No es fácil creer en Dios. Pero no nos creamos originales, ya que ésta ha sido -y será- la mayor duda de la Historia. Nos gustaría un Dios que respondiese a nuestras preguntas, aliviase temores, sanase enfermedades, un Dios a nuestro servicio; y que lo hiciera realidad nada más pedírselo. Sería muy fácil apostar por un Dios a quien pudiésemos ver y tocar, abrazar en los momentos de dolor y disfrutar en los de alegría. Pero el Dios que nos ha tocado, parece, no es así. Es verdad que algunos también se apartan a causa de la Iglesia por Él fundada, ante tanto escándalo y poca coherencia de vida con lo que se predica. Es la Semana Santa de los curas: o Judas, traidor; o Pedro, negándolo; o Juan, siendo fiel. Algo habrá que hacer, no siempre la culpa la tienen los de fuera.

Pero profundicemos en la cuestión: en la vida nos gusta tenerlo todo atado y bien atado (trabajos, familia, amigos...). No nos gusta que nos quiten la palabra, que no nos tengan en cuenta, nos consideramos señores de la razón -porque creemos tenerla siempre- y así se lo demostramos a quien haga falta, incluso a voces -y por desgracia, hasta con puños.

Un mundo ya virtual, donde la salida de esta crisis se ve agobiadamente lejos. Hemos creado un mundo en el que, ante la dificultad de creer en Dios, hemos considerado que nos bastábamos nosotros. Pero ante la realidad que estamos viviendo, ¿se puede creer, entonces, en el hombre?

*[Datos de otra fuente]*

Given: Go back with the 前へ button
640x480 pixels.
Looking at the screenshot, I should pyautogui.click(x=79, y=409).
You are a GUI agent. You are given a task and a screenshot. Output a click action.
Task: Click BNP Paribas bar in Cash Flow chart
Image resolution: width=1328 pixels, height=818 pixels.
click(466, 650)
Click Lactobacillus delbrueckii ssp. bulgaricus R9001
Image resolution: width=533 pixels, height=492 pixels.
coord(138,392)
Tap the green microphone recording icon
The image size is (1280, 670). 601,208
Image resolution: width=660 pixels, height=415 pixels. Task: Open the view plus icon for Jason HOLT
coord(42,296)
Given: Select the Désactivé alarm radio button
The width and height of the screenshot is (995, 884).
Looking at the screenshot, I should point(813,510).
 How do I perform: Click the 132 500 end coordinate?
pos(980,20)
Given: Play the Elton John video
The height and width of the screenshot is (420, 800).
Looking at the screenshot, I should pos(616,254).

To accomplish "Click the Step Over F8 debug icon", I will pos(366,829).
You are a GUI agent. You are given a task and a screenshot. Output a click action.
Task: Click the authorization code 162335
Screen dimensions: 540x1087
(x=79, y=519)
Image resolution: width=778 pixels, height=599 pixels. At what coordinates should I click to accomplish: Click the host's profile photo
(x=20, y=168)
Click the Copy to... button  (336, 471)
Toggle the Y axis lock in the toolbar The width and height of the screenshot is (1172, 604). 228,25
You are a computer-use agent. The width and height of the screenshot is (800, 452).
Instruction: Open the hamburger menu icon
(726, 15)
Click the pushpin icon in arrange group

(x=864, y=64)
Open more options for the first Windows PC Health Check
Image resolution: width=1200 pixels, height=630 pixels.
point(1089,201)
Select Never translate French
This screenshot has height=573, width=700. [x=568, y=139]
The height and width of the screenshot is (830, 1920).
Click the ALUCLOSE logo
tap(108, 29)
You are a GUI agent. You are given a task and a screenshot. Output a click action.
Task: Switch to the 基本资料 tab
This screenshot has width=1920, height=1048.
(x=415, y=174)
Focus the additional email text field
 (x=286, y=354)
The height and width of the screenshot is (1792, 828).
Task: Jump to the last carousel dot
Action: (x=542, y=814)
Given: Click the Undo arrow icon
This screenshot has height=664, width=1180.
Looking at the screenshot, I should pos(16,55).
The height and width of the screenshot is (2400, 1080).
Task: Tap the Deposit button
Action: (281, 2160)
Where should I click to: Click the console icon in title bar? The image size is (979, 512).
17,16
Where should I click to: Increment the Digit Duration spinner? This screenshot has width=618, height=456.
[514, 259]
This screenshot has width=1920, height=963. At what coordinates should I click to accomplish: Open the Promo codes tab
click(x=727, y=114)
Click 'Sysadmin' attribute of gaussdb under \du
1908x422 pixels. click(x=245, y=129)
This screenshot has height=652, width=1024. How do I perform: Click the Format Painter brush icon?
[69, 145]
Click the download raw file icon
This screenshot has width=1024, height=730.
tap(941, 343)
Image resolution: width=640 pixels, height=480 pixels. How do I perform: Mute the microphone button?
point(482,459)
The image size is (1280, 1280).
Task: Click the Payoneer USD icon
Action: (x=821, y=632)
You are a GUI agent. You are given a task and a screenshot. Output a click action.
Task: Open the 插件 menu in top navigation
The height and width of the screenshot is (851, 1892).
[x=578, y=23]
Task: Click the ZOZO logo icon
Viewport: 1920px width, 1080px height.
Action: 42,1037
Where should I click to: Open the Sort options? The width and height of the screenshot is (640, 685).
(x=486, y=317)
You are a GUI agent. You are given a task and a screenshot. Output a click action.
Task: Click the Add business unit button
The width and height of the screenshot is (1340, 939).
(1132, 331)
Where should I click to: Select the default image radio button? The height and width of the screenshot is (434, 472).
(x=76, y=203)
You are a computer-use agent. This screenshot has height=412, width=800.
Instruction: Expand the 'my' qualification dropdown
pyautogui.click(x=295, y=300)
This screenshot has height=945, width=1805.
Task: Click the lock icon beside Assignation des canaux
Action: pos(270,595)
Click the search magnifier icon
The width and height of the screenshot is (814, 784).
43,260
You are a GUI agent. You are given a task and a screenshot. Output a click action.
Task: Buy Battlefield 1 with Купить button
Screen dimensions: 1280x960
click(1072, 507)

Desigualdad social, racismo y explotación laboral a inmigrantes, violencia de género, guerras, indiferencias, homofobia, atentados contra la vida en todos sus estadios, hambre, fanatismos de todo tipo... Lo fácil es echarle la culpa a un Dios en quien no creemos, porque si no, sólo podríamos encontrar unos culpables: nosotros mismos. Y eso duele.

Semana Santa. Tiempo de respuestas. Tiempo de Dios. Enmudecen nuestras calles ante el redoble de tambores y el sonido de las cornetas. Pies descalzos de penitente marcan ruta a un hombre crucificado. Nazareno. Acusado de rey de los judíos. Un artesano, sabemos, condenado injustamente por aquellos que sólo saben vivir en la sombra para conspirar. ¿Tiene sentido 2.000 años después continuar con tanto capuchón? La respuesta, al final.

Porque la vida no es nada fácil. Nadie regala nada. Nos cuesta cada día, incluso cada hora. Noches de insomnio o de enfermedad o disgustos o decepciones. Días de luz, de alegrías. Pero también nublados... Y necesitamos unas manos a las cuales agarrarnos: es difícil encontrarlas. Todos tenemos prisa, siempre con juicios rápidos, queremos ser felices incluso a costa de los demás.

Hemos puesto el prestigio social en el dinero, en el aparentar, en la marca de la ropa o en los caballos del coche. Sólo un hombre camina con las manos abiertas, desnudo y sin nada propio: el Crucificado. Y sólo Él se ha quedado así por ti, porque quiso. Porque te quiere. Y ésa es la respuesta de Dios a tantas preguntas de nuestra sociedad: «Bienaventurados los pobres, los sencillos, los limpios de corazón, los que trabajan por la paz y la justicia, los perseguidos por mi nombre...». Sólo hay un camino: el del amor. Pero no el de fin de semana, o de verano, o los interesados a los que tan acostumbrados estamos. Un amor que llega hasta la muerte, hasta darlo todo, hasta quedarse sin nada. Y sin esperar por un cielo lejano, sino empezando aquí y ahora.

Semana Santa: ¡necesitamos los capuchones! De Jesús de la Esperanza y de Rivero, de Jesusín y de los Sanjuaninos. Los de la Soledad y el Beso de Judas. Del Santo Entierro y de la Dolorosa. Sus rostros ocultos sólo dejan ver uno: el de Jesús de Nazaret, que hace dos mil años clavado en la Cruz nos salvó porque creía en nosotros. Ahora la pregunta te la hace Él: «¿Estás dispuesto a creer en mí?».